═══ Extract
Origins: Yesterday


We’ve all heard of the Beatles. That goes without saying. Today’s bands have to be some kind of something to be compared to them, and even if they’re not, it’s not uncommon to bask in Beatle glow (Bay City Rollers, anyone?). But what if someone woke up in a world where no one had heard of the Beatles but them? It would be like getting the keys to the kingdom. The golden goose. The genie in the bottle. There would be nowhere to go but everywhere.

That’s the premise of Yesterday, a film that debuts tomorrow. Jack (Himesh Patel) is a nondescript guy whose music career is nonexistent until he gets hit by a bus during a power outage, and after that everything changes.

Before I go any further, here’s the trailer:

Be still, my heart. I’m intrigued. I really am. Not only because it looks like a good movie, but because Jack somehow knows the entire Beatles catalogue perfectly and can pull a song out at the drop of a hat.


On the flip side, though, I have to wonder how the movie will address the Beatles’ absence in terms of music’s sound and impact on an audience. Every pop, rock, or alternative band or singer since 1970, and even before, has drawn on the Beatles in some way, and if that influence is suddenly gone, what’s left? Would bands still sound safe and non-threatening like they did after Elvis got drafted? Or would rock music have just faded into the background like swing did until the ska craze of the 90s?

And what exactly keeps us coming back to the Fab Four, even though it’s almost fifty years since they broke up? I’m no Beatles expert, but I think it boils down to five major factors:

Charisma out the wazoo.

Last concert at Candlestick Park, August 29, 1966. Note the fence. (San Francisco Art Exchange)

These guys knew how to draw crowds. It’s hard to explain how that works, but the Beatles had whatever it is in spades. We’ll never know what kind of live show they could have put on once they started touring, since no one could hear them over the screaming anyway.

They allowed themselves to be different.

Ultimate Classic Rock

Thinking outside the box seemed to come naturally to the Fab Four. and most of the time it wasn’t planned. The skewed photo on Rubber Soul? Pure accident. The feedback that opens “I Feel Fine”? Also an accident. Their brains were always attuned to pick up sounds and techniques in music that were new and different, and a lot of it is impossible to duplicate. Plenty of guitarists have tried and failed to recreate the opening lick of “Revolution,” but it can’t be done anymore. There’s something about playing full-bore into a failing recording cable that’s not exactly repeatable. That, and the sound console it was recorded on probably no longer exists or is sitting in a museum somewhere.

They were very quick studies.

The Beatles in Hamburg, 1960. (NME)
══════
═══ Given information
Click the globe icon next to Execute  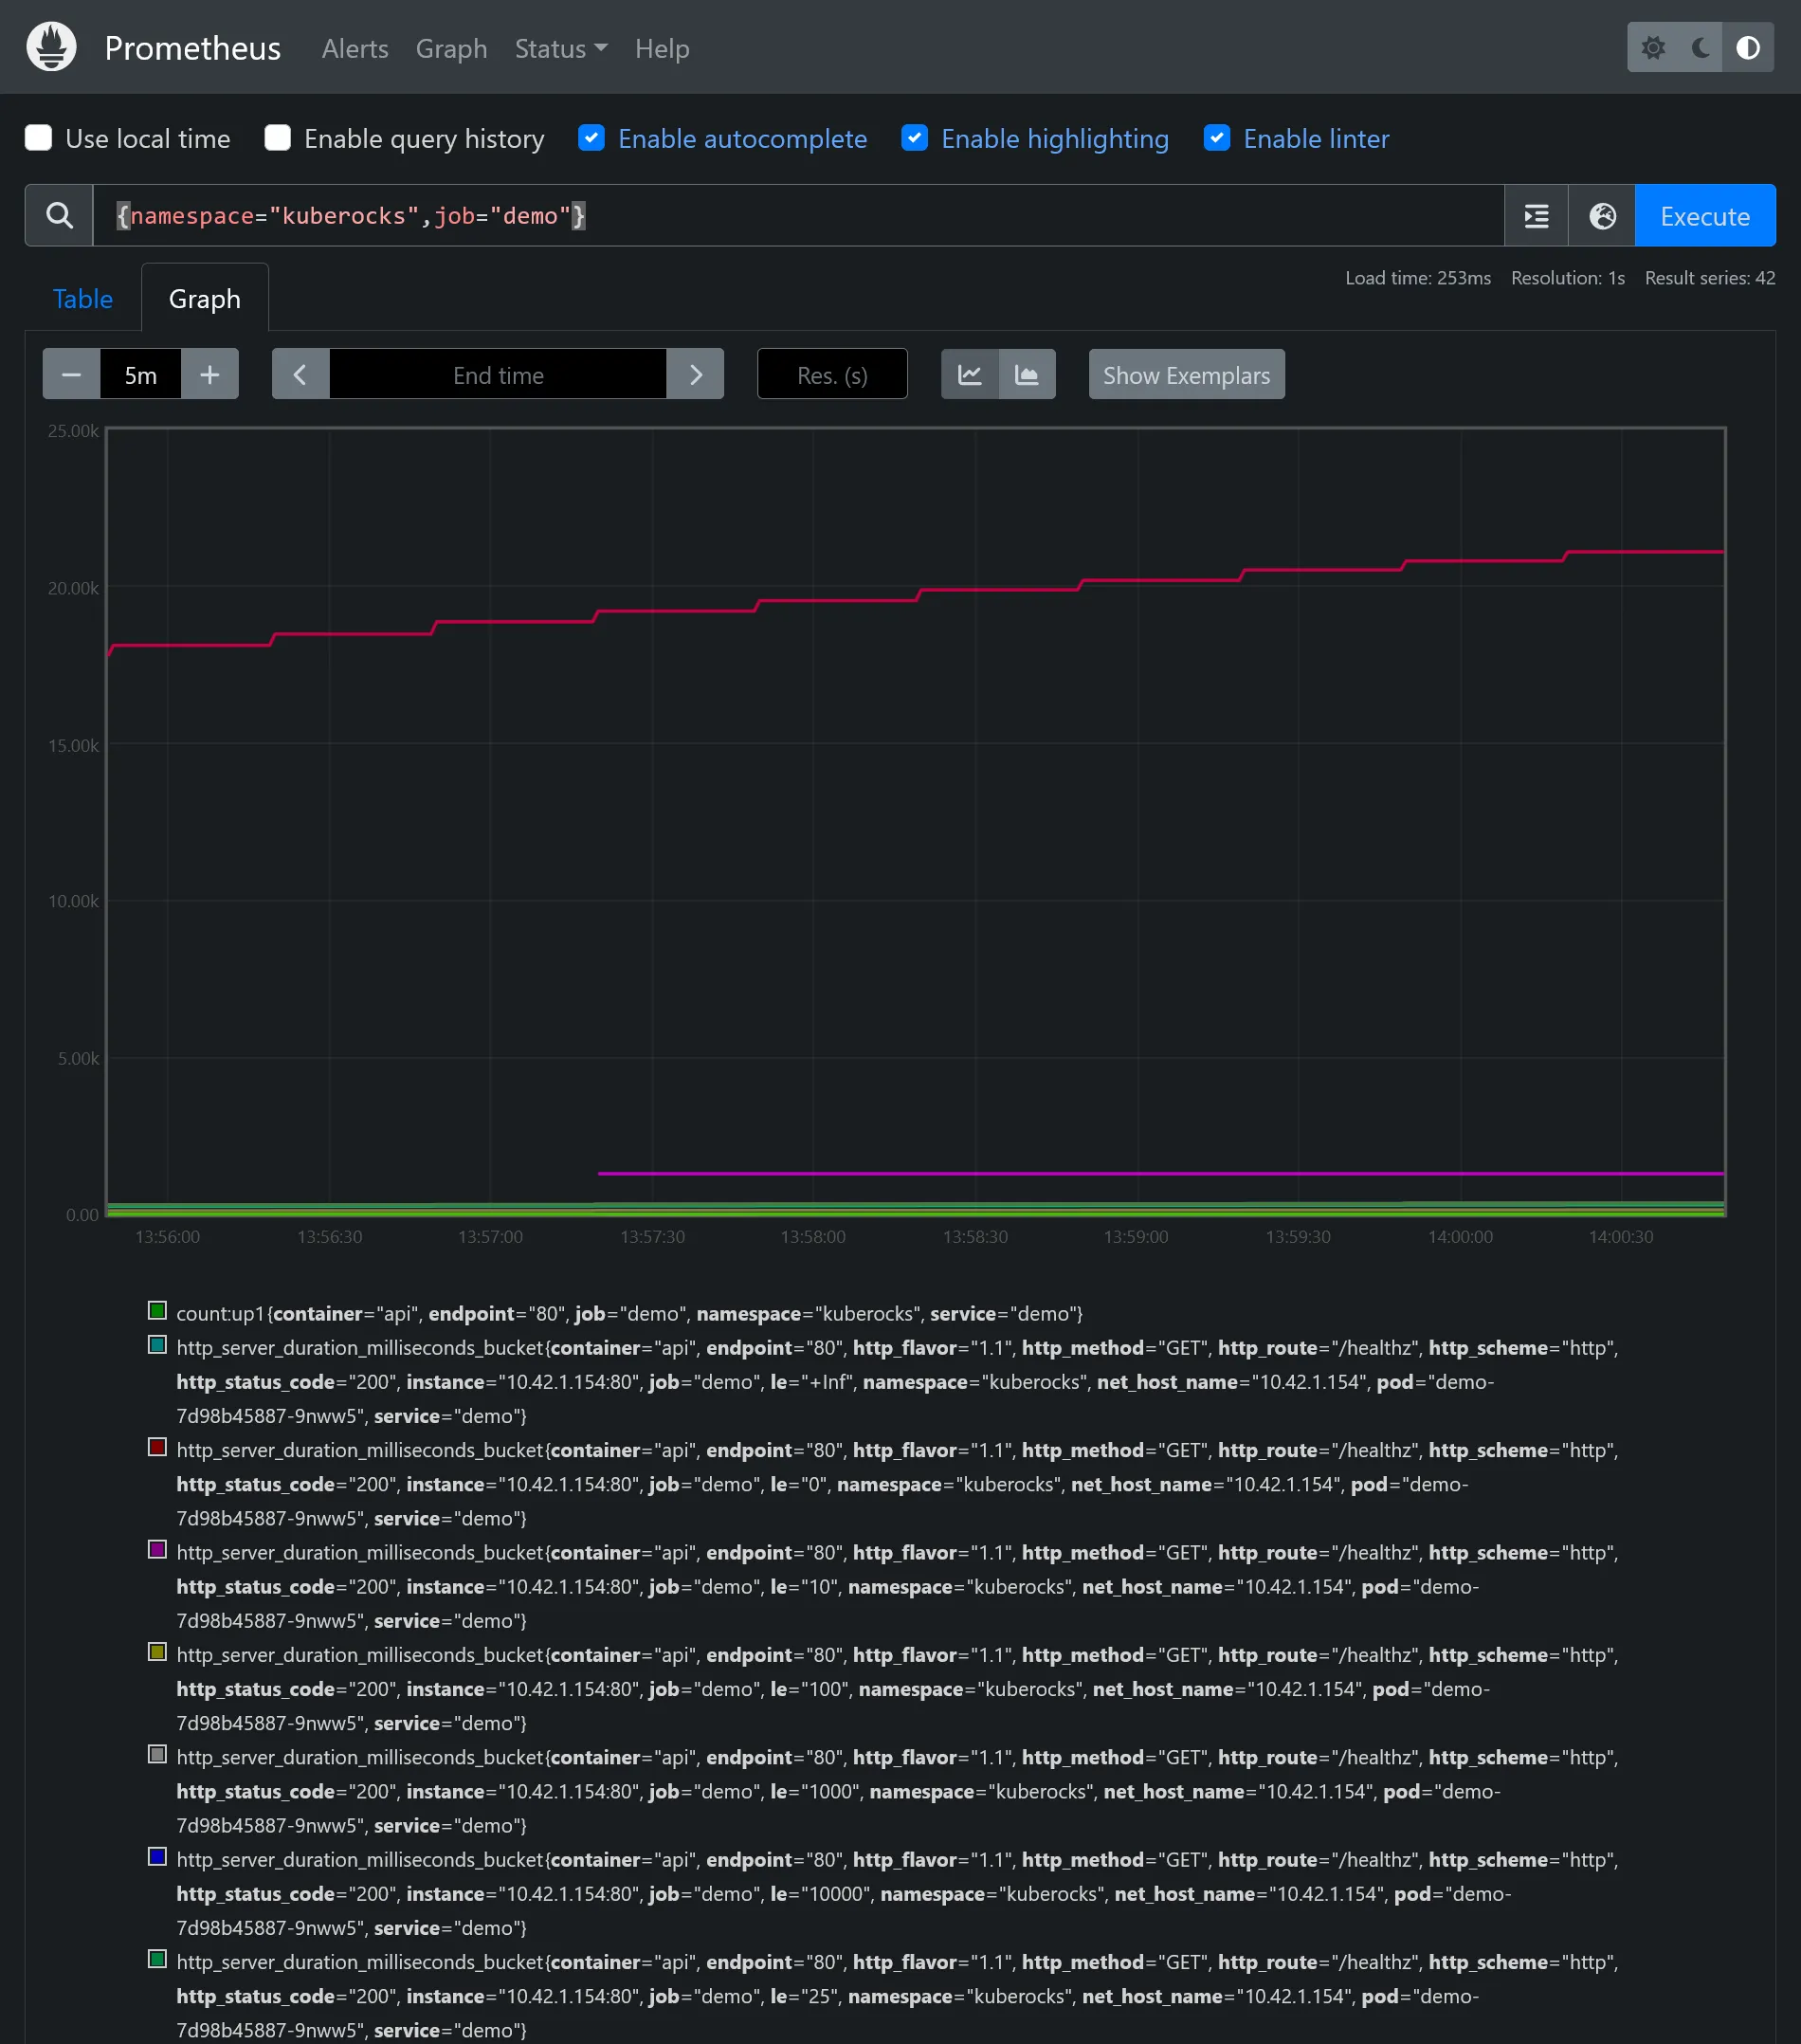tap(1601, 216)
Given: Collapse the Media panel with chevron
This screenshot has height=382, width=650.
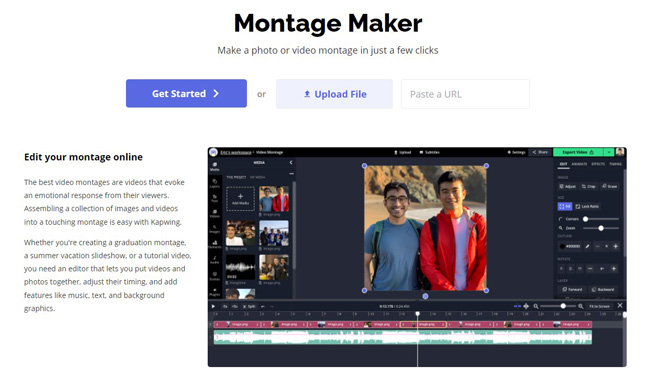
══════
Work to be completed
Write out the passage of the Beatles article above between "Origins: Yesterday" and "that everything changes.", inclusive.

Solution for this exercise
Origins: Yesterday


We’ve all heard of the Beatles. That goes without saying. Today’s bands have to be some kind of something to be compared to them, and even if they’re not, it’s not uncommon to bask in Beatle glow (Bay City Rollers, anyone?). But what if someone woke up in a world where no one had heard of the Beatles but them? It would be like getting the keys to the kingdom. The golden goose. The genie in the bottle. There would be nowhere to go but everywhere.

That’s the premise of Yesterday, a film that debuts tomorrow. Jack (Himesh Patel) is a nondescript guy whose music career is nonexistent until he gets hit by a bus during a power outage, and after that everything changes.